I was never the type to give half a shit about what I was wearing (still kinda wish I didn't, but social norms do prevail in my choosing a wardrobe) and when I look at old pictures of me, it kinda shows a lot.

I don't know when the transformation to "swan" began. But probably on entering college, and realising that people (guys, namely) actually judged you on your appearance (thanks to a good guy friend). Between high school and college/now, I probably lost about 20 to 30 pounds (not that I really paid attention to that, I never thought I was fat, or needed to lose weight until recently.. like after my weight loss. How ironic is that?) and now spend anywhere from 20 to 30% of my income on material goods that make me supposedly "look better". What do you think? Worth it?

2005



2010


Personally, I'm a bit bothered by the fact I put so much emphasis on my looks now. It's something that I shouldn't be spending 20 to 30% of my income on (makeup, clothes, jewelry, whatever else...) when it's not something that's majorly responsible for my boost in self-confidence... (explained below).
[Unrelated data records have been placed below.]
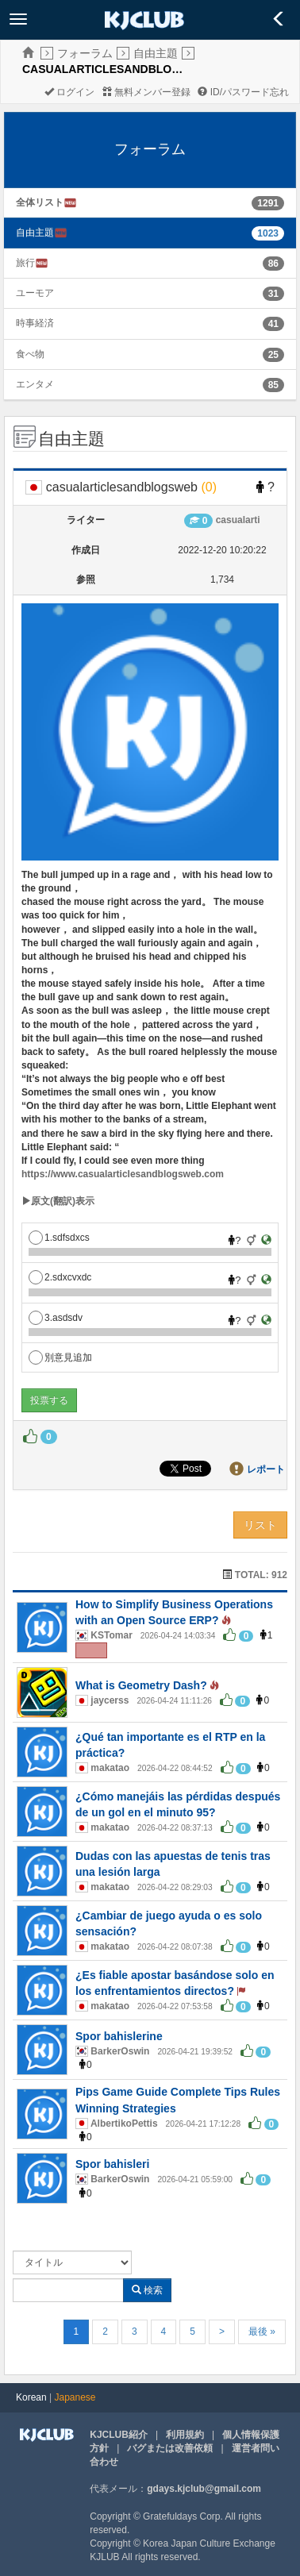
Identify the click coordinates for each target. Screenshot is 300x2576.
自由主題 (155, 53)
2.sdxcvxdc (60, 1277)
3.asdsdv (56, 1318)
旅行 (32, 263)
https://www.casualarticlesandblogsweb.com (122, 1174)
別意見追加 (60, 1357)
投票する (49, 1400)
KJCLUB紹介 (119, 2434)
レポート (266, 1469)
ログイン (69, 92)
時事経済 (35, 323)
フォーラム (85, 53)
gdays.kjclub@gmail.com (204, 2488)
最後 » (261, 2331)
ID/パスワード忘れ (243, 92)
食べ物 (30, 354)
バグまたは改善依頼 (170, 2448)
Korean (31, 2397)
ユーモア (35, 292)
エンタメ (35, 384)
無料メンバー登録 (146, 92)
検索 (147, 2290)
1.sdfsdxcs (59, 1237)
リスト (260, 1525)
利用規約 (185, 2434)
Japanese (75, 2397)
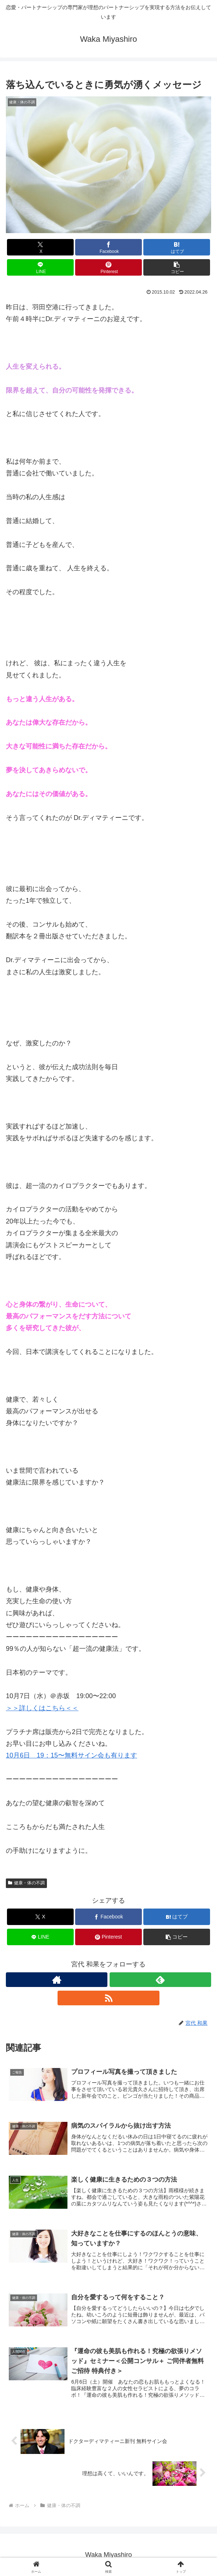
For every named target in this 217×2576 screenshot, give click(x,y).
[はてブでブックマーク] (176, 247)
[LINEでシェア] (40, 267)
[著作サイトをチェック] (56, 1979)
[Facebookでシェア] (108, 247)
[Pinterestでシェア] (108, 267)
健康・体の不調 (26, 1882)
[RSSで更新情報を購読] (108, 1998)
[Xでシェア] (40, 247)
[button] (176, 267)
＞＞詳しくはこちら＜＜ (42, 1708)
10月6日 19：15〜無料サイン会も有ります (71, 1755)
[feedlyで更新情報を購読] (160, 1979)
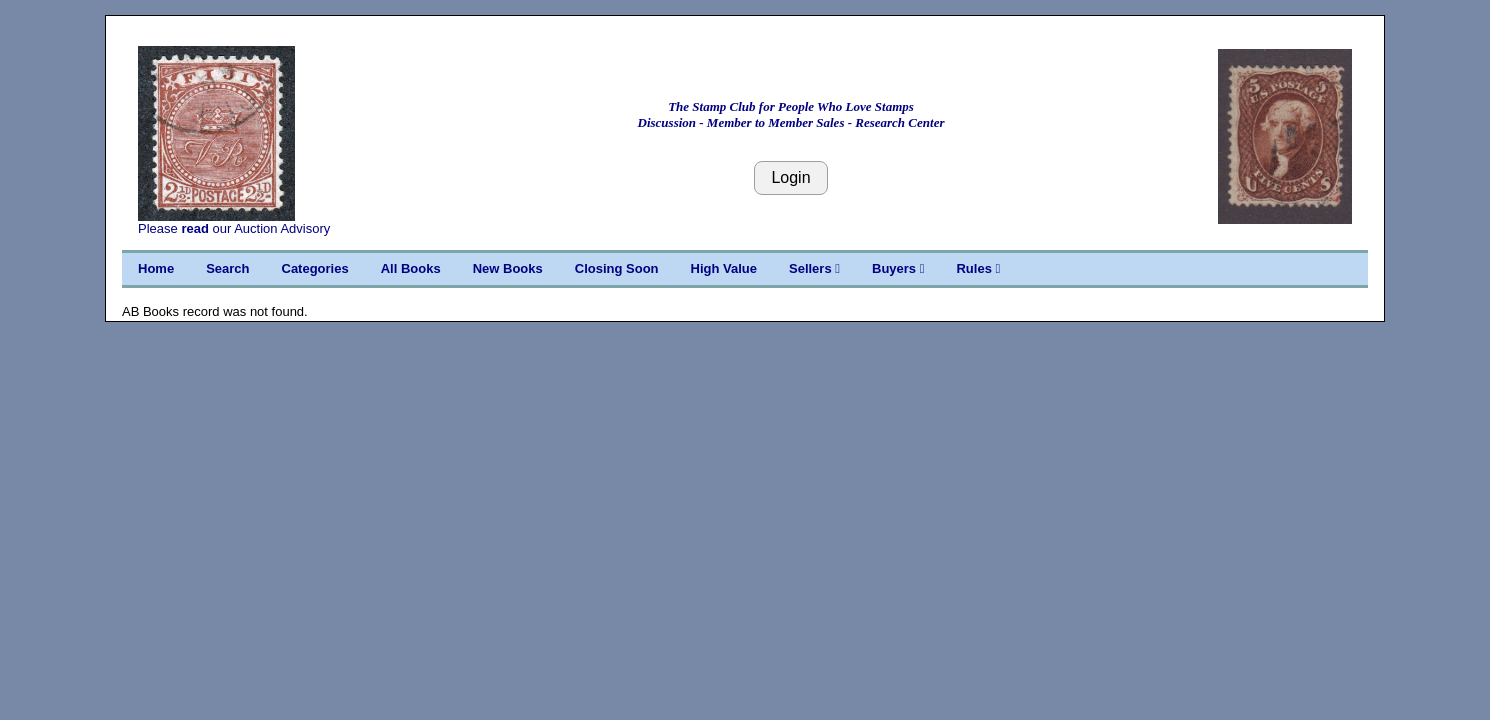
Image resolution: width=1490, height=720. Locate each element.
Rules (978, 268)
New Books (508, 268)
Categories (315, 268)
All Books (411, 268)
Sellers (814, 268)
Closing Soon (617, 268)
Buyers (898, 268)
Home (156, 268)
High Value (724, 268)
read (194, 228)
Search (227, 268)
In terms of emotionally/psychological development that came along at the same time as the physical development, I'm a lot less shy. I was a f'cking shy kid (I remember I wouldn't even say the word "fuck" in elementary school... vs. now, I'm swearing every two sentences; this blog post is proof) and wouldn't even talk to people out of necessity. Now I'm just babbling away. I'm still a bit shy and nervous when having to ask for something, but it's buttloads from how I'd been as a kid. I also think (or rather, I'd like to think) that my confidence has matured to the point that I don't need to flaunt it. On the whole I feel as though I'm a better person, but I do believe that only maybe 10 to 20% of my confidence comes from an improvement of my looks. The majority of it (maybe 40 to 50%) comes from better support from a larger network of friends/family/acquaintances; another big part of it comes from acquiring experience from a job (20 to 30%). Interacting with a wide range of people makes you realise that even though some people do judge you by appearances, there are many, many more who just don't give a shit if you look average or beyond. This belief is at the core of my understanding of social interactions and I behave in consequence (by not giving a shit either and placing myself squarely in the "average" category), so it inevitably throws me off when people remark on how good I look or say that I am pretty/beautiful/hot, etc.
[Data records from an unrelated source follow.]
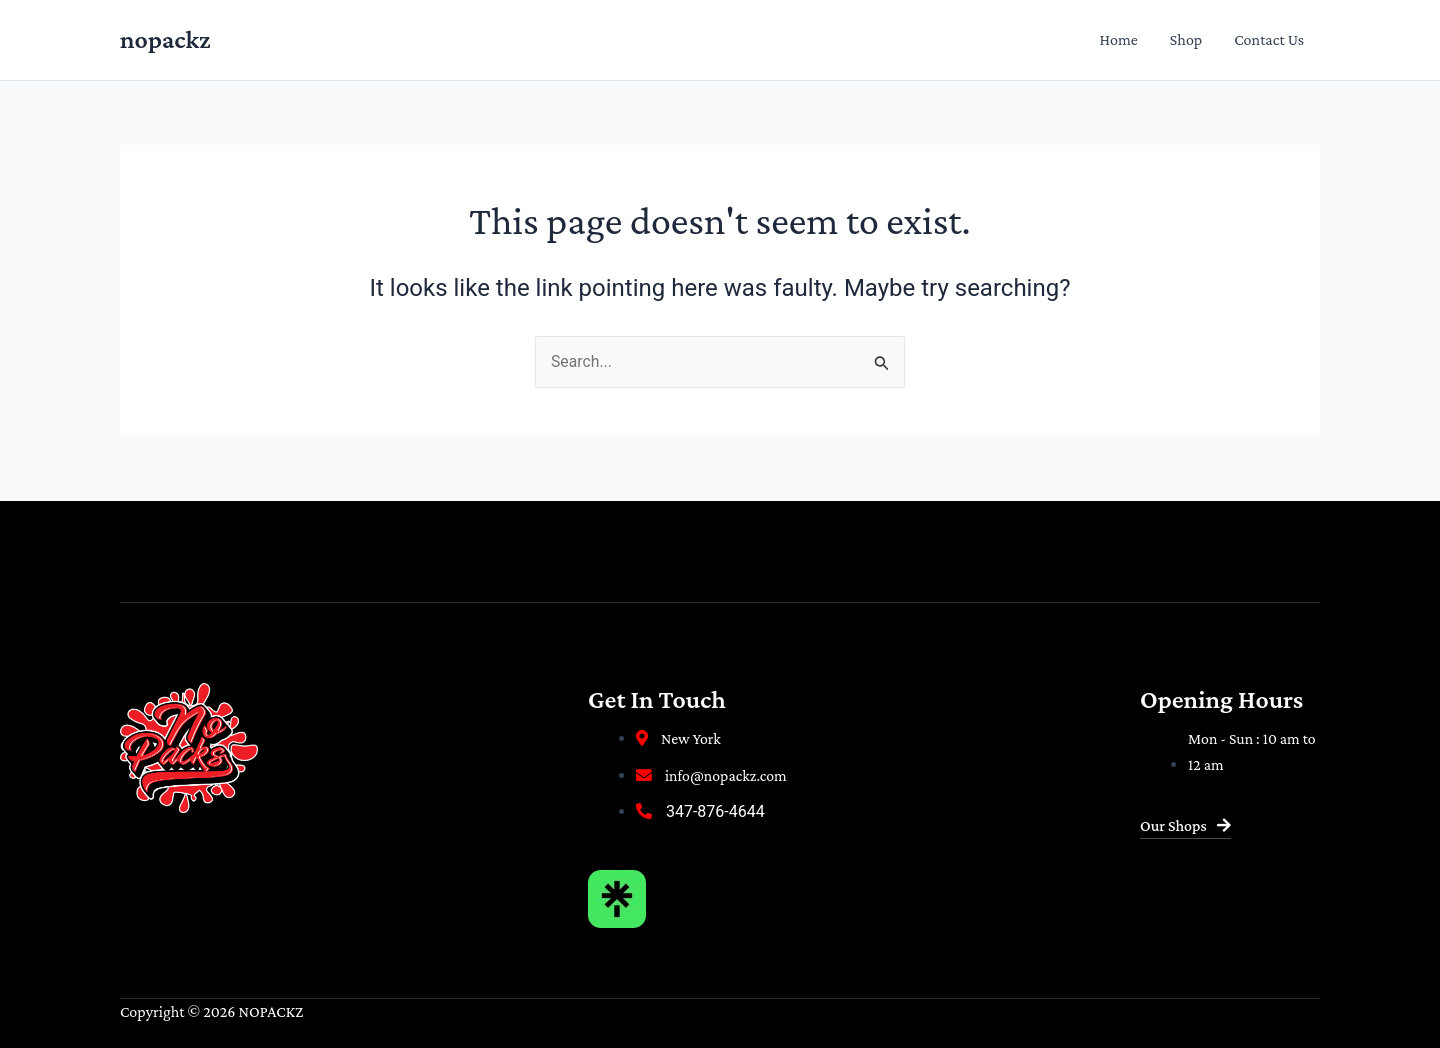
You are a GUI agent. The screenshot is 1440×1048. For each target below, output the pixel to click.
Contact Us (1269, 39)
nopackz (165, 39)
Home (1119, 39)
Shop (1186, 39)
I'll admit that I'm a bit of a feminist, and I don't think that a woman can (or should) attract a man just by virtue of being 'hot', 'sexy' or 'cute'. I model myself after the woman who can do things by herself, knows when and how to get dirty, and is not afraid to roll with the guys and even beat them at it. So that, I would consider my biggest change from high school 'til now: I ain't a damsel in distress anymore, but a worthy sidekick to help you navigate your adventures... and maybe even steal your limelight ;)
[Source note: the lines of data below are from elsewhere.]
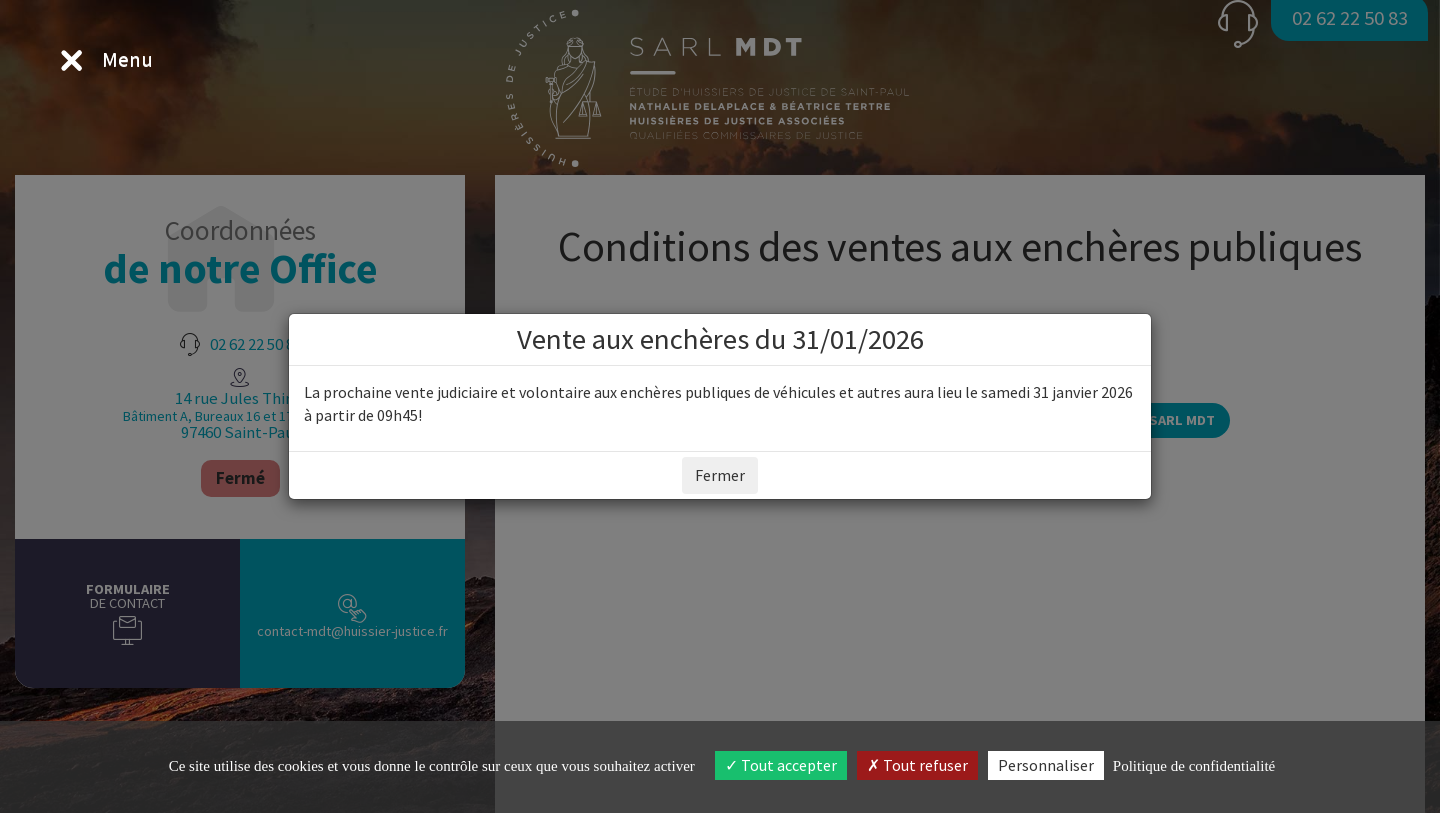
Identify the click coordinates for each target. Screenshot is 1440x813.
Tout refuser (917, 765)
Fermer (720, 475)
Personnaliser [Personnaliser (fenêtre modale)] (1046, 765)
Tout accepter (781, 765)
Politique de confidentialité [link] (1194, 766)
Fuck, I'm just rambling now. This post jumps all over the place.

2 comments:

Zuuchini said...

I LOVE THIS POST!! <3

But Cyn, I always thought you had great confidence ever since elementary school! I didn't know friends bullied you!!!! We gotta talk about it!

And you were already kicking guys' ass since elementary school. You were rocking already but you just didn't know!

William said...

hahah yeahhhhhh
best quote ever
"yeah i used to be a fugly duckling and now i'm a hot peice of ass" pure win.